In a blow to current President Nicolas Maduro, the Democratic Unity Roundtable (MUD) took 99 seats to just 46 for the ruling United Social Party of Venezuela (PSUV) in the 167-national National Assembly.
There are still 22 undefined legislative seats because the race was too close to call.
However, for the first time in 16 years, since former president Chavez’s first election victory, the opposition gained a long-sought platform to challenge Maduro’s rule of the nation.
Voter participation was high, recorded at 74.3%, according to the BBC.
Venezuela, which depends on crude oil for 95% of its export revenue, saw its economy dive as global oil prices plunged from more than $100 a barrel to an average of $46 per barrel this year.
The vote comes as the major Opec nation faces major economic inflation, despite having the world’s largest oil reserves, a crippling recession and a rise in violence and insecurity, with a strong majority of the country’s population dissatisfied with the way things are going.
Last week, research released by the Pew Research Centre showed that 85% of Venezuelans are dissatisfied with their country, with 46% blaming the government’s economic policies, 43% falling oil prices, while only 6% pin domestic problems on the US.
The poll also revealed that only 43% of Venezuelans believe that the country should follow the policies of former president Chavez, compared with 52% who think it should not.
Although their victory was mainly thanks to public dissatisfaction with Venezuela’s deep economic recession, coalition head Jesus Torrealba said: “We’re going through the worst crisis in our history.
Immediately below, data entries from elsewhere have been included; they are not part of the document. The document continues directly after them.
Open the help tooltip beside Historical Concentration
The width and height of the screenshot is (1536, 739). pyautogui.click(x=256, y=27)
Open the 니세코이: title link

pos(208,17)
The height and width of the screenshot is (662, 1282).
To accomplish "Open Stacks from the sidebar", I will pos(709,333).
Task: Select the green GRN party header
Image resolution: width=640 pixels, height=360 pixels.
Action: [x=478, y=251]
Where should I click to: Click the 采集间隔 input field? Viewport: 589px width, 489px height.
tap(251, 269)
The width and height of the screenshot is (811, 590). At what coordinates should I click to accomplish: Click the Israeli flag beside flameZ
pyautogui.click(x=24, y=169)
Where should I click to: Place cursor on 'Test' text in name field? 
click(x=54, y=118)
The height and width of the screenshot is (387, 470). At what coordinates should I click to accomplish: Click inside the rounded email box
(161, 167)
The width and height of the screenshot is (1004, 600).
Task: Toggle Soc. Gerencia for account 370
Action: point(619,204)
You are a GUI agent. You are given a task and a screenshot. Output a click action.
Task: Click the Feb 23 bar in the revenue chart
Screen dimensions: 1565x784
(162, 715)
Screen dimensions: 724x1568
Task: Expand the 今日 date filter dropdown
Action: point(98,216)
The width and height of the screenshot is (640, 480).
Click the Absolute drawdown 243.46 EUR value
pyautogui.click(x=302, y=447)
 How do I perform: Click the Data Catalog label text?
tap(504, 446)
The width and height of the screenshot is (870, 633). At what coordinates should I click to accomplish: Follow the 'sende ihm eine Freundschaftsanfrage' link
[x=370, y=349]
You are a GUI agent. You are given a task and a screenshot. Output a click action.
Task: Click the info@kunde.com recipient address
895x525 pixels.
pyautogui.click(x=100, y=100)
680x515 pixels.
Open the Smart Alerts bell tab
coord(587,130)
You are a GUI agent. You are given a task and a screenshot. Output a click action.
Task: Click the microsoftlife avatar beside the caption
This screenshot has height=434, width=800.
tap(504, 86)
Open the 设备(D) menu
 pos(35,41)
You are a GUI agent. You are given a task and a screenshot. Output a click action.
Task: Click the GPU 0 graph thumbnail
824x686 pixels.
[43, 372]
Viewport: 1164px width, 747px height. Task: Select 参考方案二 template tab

Venezuela wanted a change and that change came … a new majority expressed itself and sent a clear and resounding message.”
“The results are as we hoped. Venezuela has won. It’s irreversible,” a leading opposition figure in MUD Henrique Capriles wrote on Twitter.
Meanwhile, Maduro was quick to accept the results, although he blamed them on an “economic war” waged by the opposition.
In a televised address to the nation, he said: “We are here, with morals and ethics, to recognise these adverse results. The economic war has triumphed today.”
“We have lost a battle today, but the struggle to build a new society is just beginning,” Maduro said.
Following the win, the opposition has the power to veto government measures, such as a national budget.
The next presidential election is due in April 2019.